Lovesabadboy · 15/08/2018 00:21

I was only saying to my DD, a couple of days ago, that I have never been bored.
As a child (born 1967), I lived in a very quiet village with few other children of my age, so I had to entertain myself, my parents would never dream of entertaining me and TV was only on in the evening for the news!
Like others on here, I read a colossal amount (mostly books, but I would get the Beano delivered on a Friday!), I would play the recorder, I would take my dog to the field and play with him for hours. I had imaginary horses and would 'groom' and 'exercise' them, I taught myself to type using an ancient manual typewriter and a Pittman's instruction manual. I built many a den, I would teach myself the names of all the wildflowers and to recognise all the birds. I would build tents in the garden, play with my tortoise and rabbit and clean them out regularly, and I had a tiny patch of the garden allocated to me where I grew sweet peas and stocks!
I played Word Search games, Patience/Clock Patience and Solitaire, washed my dad's car, helped mum peg the washing out, rode my bike and went for walks, picked blackberries in the autumn, chalked hop-scotch on the drive and played that for hours. I played tennis up against the wall, coloured in those books that are now trendy again as stress relieving colouring, wrote stories and poems, played marbles, played on the stilts that my dad made me, played on my roller skates, and even played Monopoly on my own!
I was always happy with my own company and I can, hand on heart, never recall being bored.
Ha! Reading that back, I realise what a great childhood I had!! Smile

BertrandRussell · 15/08/2018 00:31

I think people often made the things we buy. I remember my brothers building all sorts of electronic things that our children can order from amazon. My dad made all our small animal cages and runs. We would never have dreamed of getting our bikes serviced at a bike shop. My mum made the tent I used all through my teenage years.

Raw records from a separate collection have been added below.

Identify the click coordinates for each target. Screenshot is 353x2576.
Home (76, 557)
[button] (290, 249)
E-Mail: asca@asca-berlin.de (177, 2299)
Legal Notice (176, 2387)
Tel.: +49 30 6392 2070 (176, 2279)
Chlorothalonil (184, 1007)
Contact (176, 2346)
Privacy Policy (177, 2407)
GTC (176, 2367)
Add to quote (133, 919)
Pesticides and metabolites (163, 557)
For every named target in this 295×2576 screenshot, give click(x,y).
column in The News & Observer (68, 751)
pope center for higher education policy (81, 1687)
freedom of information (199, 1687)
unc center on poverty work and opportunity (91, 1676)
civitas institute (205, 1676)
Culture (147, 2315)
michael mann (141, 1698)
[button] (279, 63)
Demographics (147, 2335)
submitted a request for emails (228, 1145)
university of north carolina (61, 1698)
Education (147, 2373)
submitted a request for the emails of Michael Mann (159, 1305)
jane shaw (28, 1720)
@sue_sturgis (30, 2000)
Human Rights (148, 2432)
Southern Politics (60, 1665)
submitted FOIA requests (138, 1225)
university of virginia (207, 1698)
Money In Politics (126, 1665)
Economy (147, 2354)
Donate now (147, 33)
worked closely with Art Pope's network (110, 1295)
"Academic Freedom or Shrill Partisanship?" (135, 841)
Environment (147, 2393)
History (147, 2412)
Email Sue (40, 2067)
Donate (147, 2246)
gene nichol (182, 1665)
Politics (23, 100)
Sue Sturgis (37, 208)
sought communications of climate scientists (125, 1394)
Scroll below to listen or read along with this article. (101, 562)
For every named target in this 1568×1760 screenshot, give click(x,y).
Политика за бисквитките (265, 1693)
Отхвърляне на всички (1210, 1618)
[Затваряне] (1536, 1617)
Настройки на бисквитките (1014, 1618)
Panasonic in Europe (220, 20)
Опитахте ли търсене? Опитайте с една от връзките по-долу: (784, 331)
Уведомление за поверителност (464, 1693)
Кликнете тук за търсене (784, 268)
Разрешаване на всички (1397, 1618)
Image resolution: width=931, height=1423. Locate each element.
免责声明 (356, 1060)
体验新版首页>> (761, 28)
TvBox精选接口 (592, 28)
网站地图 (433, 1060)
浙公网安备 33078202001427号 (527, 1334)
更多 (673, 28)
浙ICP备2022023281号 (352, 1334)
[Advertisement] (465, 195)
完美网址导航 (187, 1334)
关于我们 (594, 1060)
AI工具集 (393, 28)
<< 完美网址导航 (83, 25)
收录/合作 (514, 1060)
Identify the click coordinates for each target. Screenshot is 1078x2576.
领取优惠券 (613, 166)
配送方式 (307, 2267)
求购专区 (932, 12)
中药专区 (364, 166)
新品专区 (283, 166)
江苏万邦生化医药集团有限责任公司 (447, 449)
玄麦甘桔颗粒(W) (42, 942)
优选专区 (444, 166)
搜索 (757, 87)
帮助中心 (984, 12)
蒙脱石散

And we took a broken microwave to the tip recently, and dp said wistfully “When I was ds’s age I would have taken that apart to get the magnetron out”

NameChanger22 · 15/08/2018 00:38

Before the internet and Netflix I used to do more stuff. I socialised more and worked on my hobbies more. I've never been bored, ever. If the internet disappeared tomorrow and never came back I still wouldn't be bored. After a month or so I'd probably be glad it had gone.

NameChanger22 · 15/08/2018 00:52

The best thing about modern living is not the internet. The best thing is not having to go to church.

Saggital · 15/08/2018 00:56

They built magnificent churches in every settlement and had lots of sex.